**What this task involves**
For each line below that contains the word "sidebar", return that line.

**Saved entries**
-- Opening Marker --

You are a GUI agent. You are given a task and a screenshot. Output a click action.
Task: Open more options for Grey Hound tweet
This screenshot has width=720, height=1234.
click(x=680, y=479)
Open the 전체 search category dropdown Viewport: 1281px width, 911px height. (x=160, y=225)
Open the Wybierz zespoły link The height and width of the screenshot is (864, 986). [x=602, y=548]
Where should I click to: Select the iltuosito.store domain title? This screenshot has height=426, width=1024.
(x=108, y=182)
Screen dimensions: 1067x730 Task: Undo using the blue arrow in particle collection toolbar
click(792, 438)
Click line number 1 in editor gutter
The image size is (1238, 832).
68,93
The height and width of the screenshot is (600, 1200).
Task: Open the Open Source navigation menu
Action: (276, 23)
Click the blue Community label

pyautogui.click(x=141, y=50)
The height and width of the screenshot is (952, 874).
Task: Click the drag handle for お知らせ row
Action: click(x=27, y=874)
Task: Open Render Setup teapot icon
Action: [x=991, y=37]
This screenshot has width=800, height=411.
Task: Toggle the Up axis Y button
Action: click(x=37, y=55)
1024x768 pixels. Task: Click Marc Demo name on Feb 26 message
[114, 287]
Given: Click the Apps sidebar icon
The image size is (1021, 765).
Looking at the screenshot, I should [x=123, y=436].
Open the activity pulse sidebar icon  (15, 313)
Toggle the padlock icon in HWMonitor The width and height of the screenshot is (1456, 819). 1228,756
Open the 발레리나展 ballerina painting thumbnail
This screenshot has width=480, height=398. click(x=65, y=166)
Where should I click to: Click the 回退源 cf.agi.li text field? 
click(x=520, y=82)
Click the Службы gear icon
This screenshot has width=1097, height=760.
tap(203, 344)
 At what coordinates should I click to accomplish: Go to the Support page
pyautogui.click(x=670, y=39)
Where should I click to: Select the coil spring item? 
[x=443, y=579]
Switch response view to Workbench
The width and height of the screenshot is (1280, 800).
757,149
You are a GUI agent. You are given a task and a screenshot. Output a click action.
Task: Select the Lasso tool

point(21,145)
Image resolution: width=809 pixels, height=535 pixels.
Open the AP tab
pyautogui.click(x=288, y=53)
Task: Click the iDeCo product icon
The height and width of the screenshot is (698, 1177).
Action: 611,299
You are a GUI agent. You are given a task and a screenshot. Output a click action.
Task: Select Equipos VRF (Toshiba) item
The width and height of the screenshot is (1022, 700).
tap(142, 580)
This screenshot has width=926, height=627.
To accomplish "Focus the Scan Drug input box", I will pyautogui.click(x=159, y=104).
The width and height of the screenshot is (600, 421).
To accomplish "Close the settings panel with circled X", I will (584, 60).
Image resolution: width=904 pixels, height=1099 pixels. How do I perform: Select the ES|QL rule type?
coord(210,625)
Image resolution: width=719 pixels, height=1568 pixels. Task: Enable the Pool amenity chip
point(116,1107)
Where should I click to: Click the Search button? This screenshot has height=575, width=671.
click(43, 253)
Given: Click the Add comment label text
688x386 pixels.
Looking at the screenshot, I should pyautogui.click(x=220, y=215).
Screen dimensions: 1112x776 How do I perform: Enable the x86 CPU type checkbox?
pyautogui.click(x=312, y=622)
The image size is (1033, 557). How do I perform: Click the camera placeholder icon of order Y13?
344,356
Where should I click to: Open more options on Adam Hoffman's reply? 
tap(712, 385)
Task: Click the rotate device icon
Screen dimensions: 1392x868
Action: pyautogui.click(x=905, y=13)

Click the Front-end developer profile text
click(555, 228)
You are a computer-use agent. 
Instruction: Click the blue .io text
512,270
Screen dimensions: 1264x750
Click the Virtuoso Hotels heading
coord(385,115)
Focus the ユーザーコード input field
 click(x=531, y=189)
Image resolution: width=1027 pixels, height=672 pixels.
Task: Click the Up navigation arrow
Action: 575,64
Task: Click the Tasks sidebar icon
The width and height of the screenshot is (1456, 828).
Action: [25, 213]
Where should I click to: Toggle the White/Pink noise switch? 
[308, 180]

-- Closing Marker --

**Task answer**
Given: Click the Apps sidebar icon
Open the activity pulse sidebar icon  (15, 313)
Task: Click the Tasks sidebar icon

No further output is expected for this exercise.